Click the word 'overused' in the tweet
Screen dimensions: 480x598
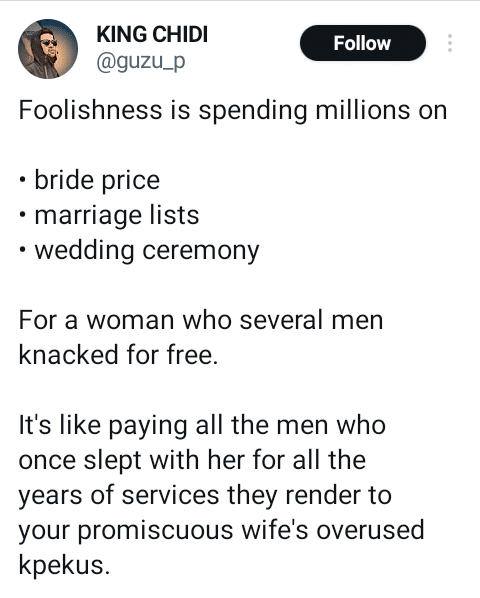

————————

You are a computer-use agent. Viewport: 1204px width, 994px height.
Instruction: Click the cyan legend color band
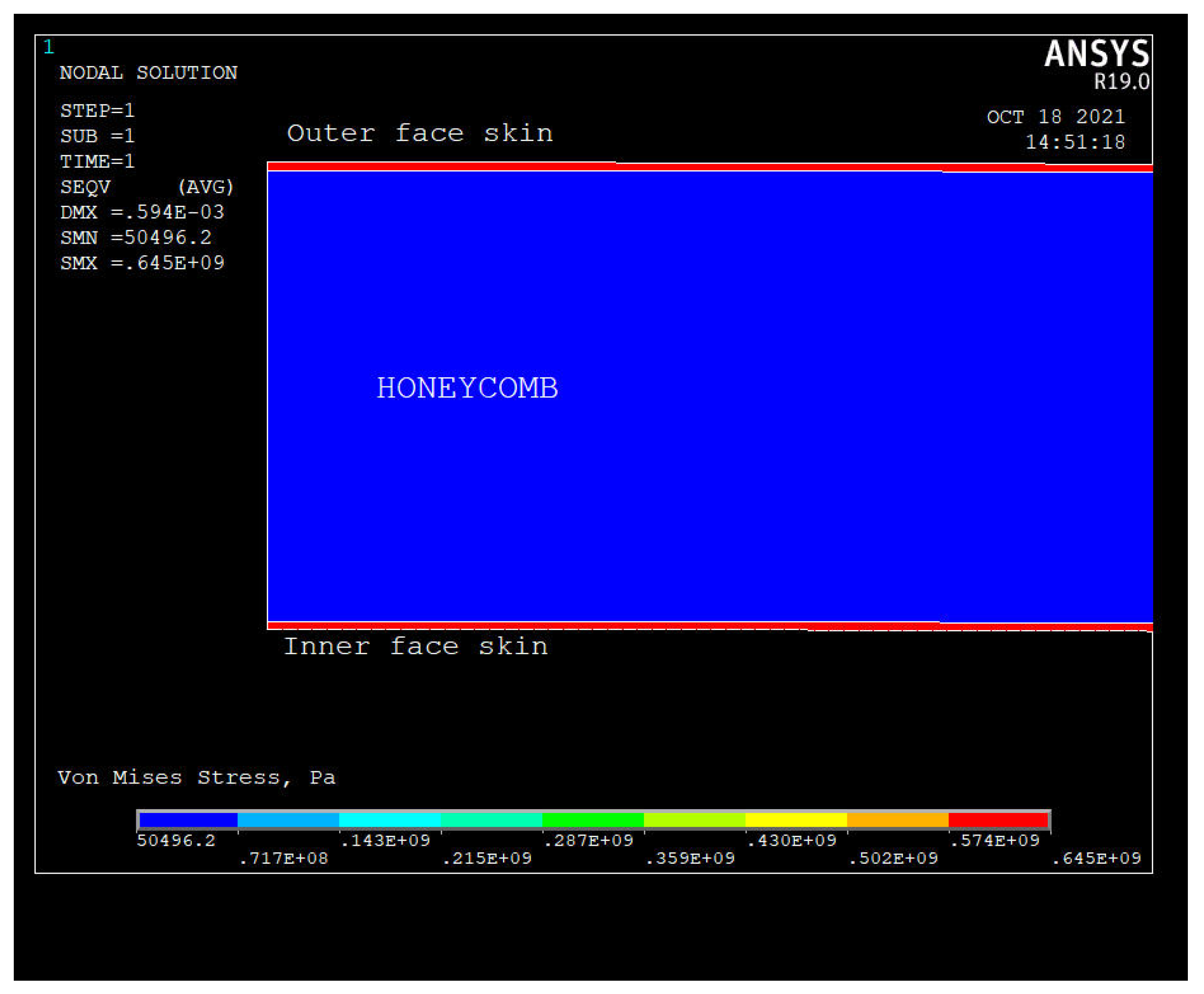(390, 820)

————————

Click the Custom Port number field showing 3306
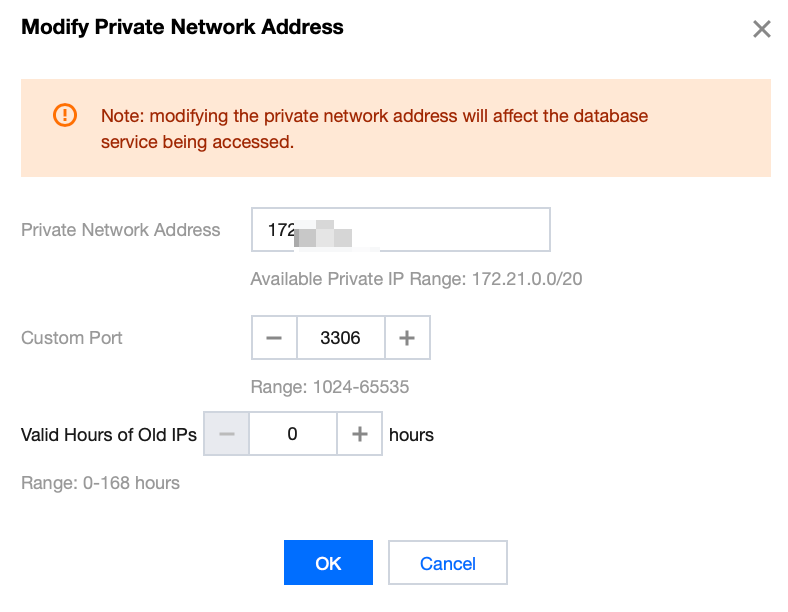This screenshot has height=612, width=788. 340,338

————————

- _What to do_:
Reproduce verbatim the items from the line containing "Click the word 'overused' in the tweet" through the line containing "Screen dimensions: 480x598", inclusive.

- _Result_:
Click the word 'overused' in the tweet
Screen dimensions: 480x598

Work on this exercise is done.